Objectives To evaluate our experience with anterograde balloon dilation in patients with critical aortic stenosis.
Methods Retrospective review of the angiograms, the hemodynamic measurements and echocardiolograms of 17 neonates patients with critical aortic stenosis. The mean age was 12 days, mean body weight was 3.3 kg. One patient had hypoplasia of the left ventricle (HLH), one patient was diagnosed with endocardial fibroelastosis (EFE). Prostaglandin E1 was administered in 7/17 patients. All patients had severe left ventricular dysfunction and critical aortic stenosis as documented by echocardiography. Inotropic support was necessary in 4/17 patients.

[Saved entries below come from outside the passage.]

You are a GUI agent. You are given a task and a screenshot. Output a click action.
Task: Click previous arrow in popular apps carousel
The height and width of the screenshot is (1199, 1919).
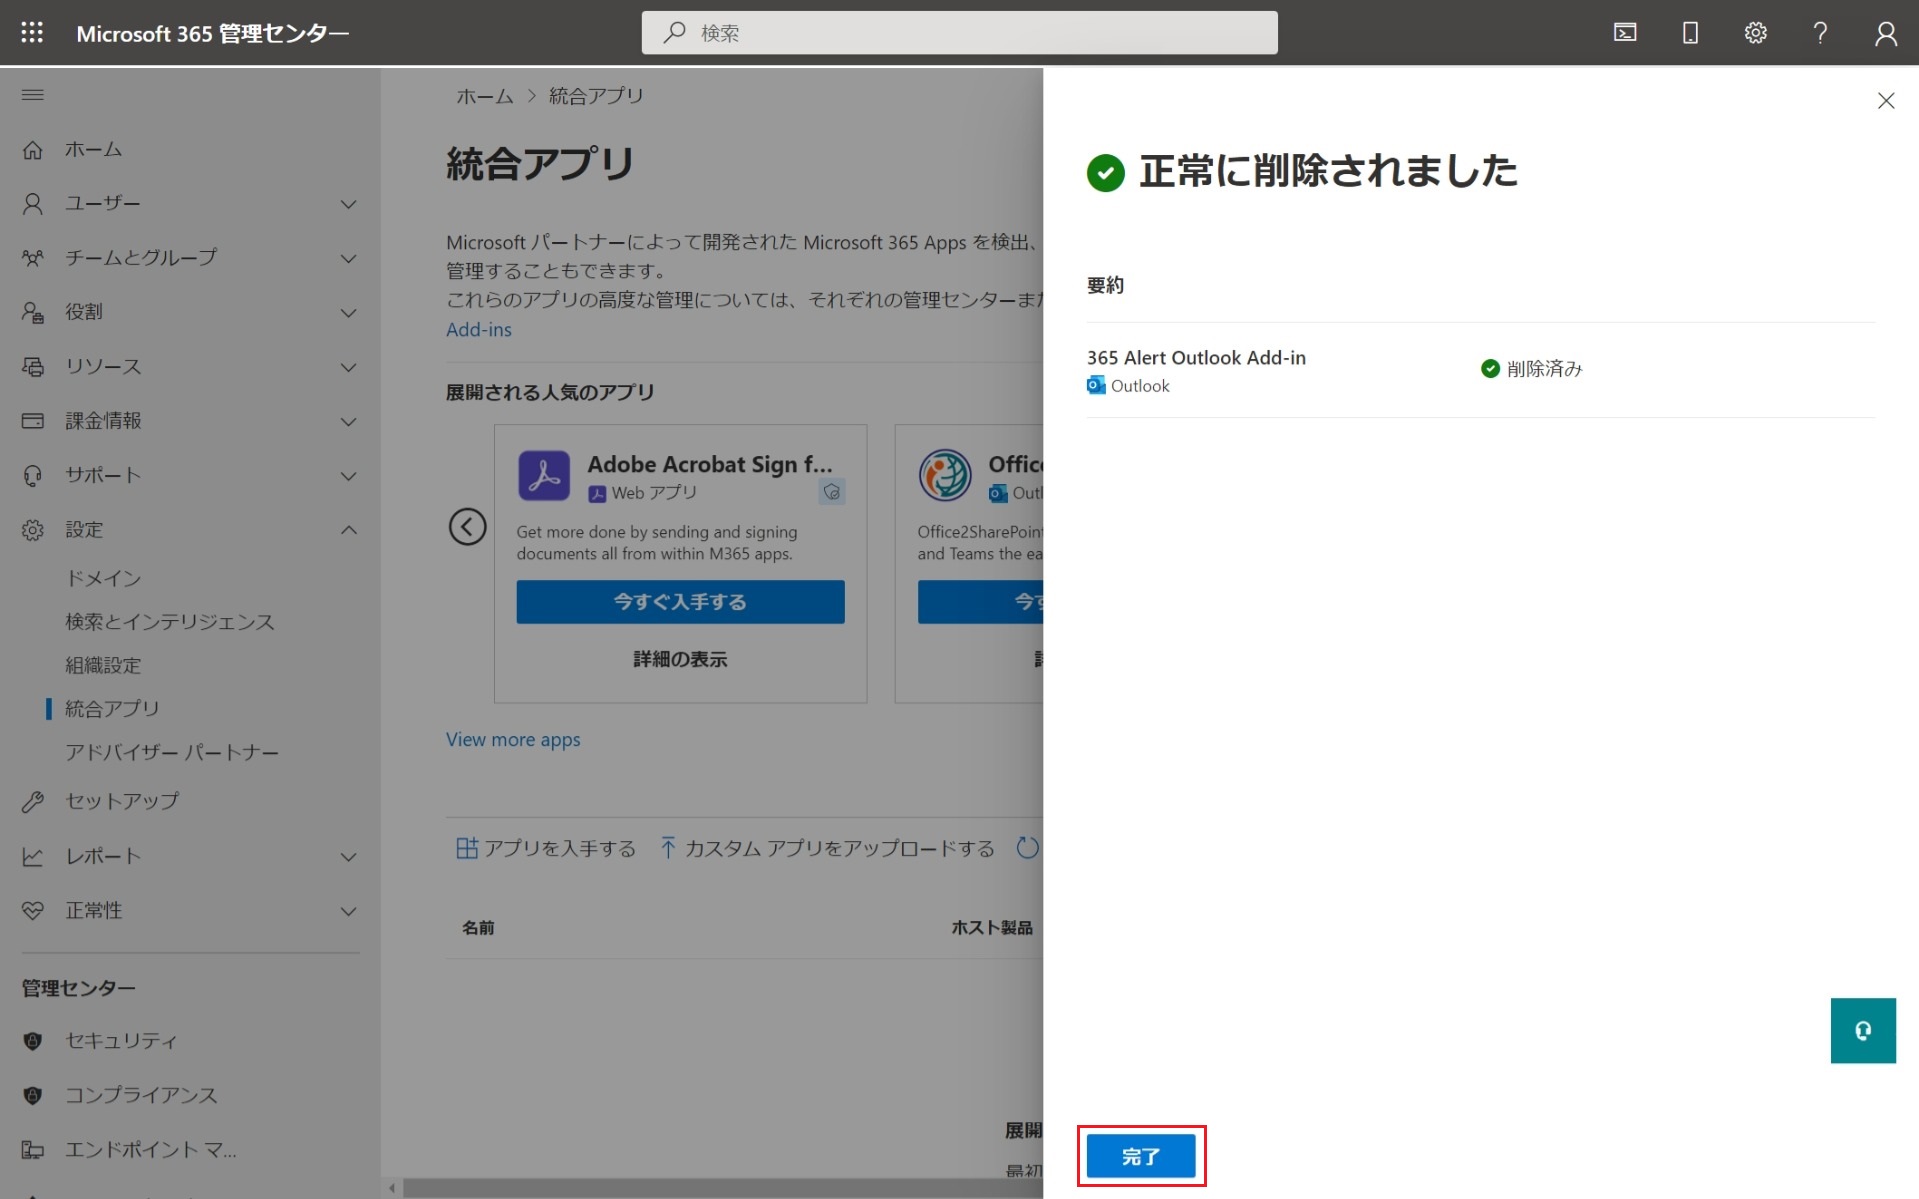coord(467,527)
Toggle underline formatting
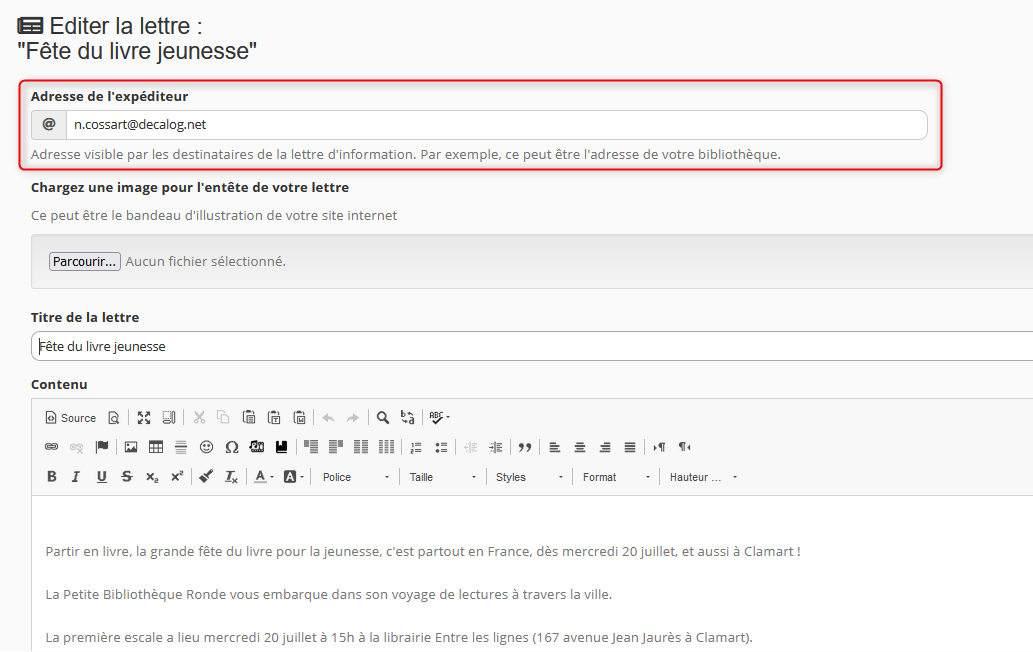The width and height of the screenshot is (1033, 652). click(101, 477)
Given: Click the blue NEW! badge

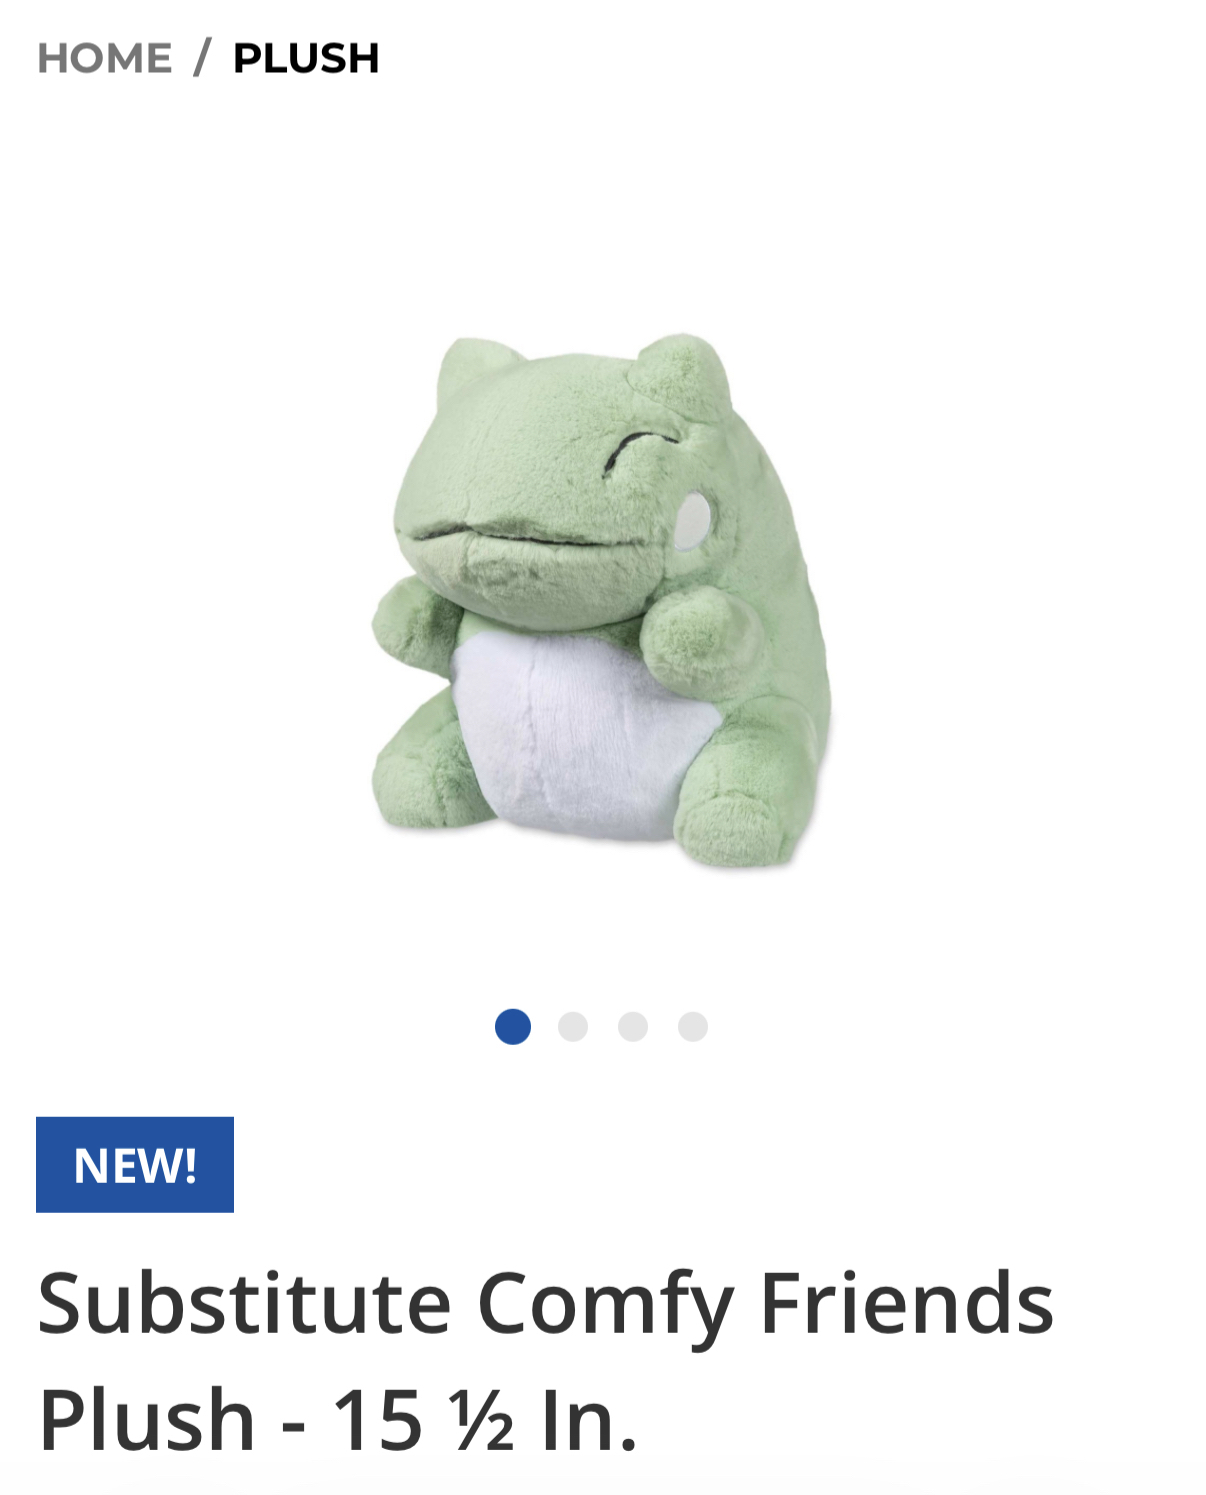Looking at the screenshot, I should click(135, 1165).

Results In all 17/17 patients dilatation of the critical aortic stenosis was possible using an anterograde transvenous approach. In 16 patients a persistent foramen ovale was used for passage to the left atrium, transseptal puncture was performed in one patient. Angioplasty catheters of 3 mm to 8 mm diameters were used, in one patient a double-coronary angioplasty balloon technique was used. Periprocedural mortality was 0%. Periinterventionally 2 patients became asystolic but sinus rhythm was quickly restored with single boluses of adrenalin and atropin. No perforation of the aortic valve occured. Mitral regurgitation did not increase after anterograde balloon dilatation of the aortic valve. The pre-interventional mean systolic gradient was 73 mmHg. Balloon dilatation reduced the gradient to 37 mmHg. In 15 patients aortic regurgitation (AR) after balloon valvoloplasty was < °II, one patient had °II AR and one patient °III AR. Left ventricular function improved significantly in all patients after the dilatation. During the follow-up one patient with HLH died during a Daymus-Kaye-Stansel operation at 6 weeks, the patient with EFE died at 8 months of age.
Conclusions Balloon dilation of critical aortic stenosis can be effectively and safely performed using an anterograde approach.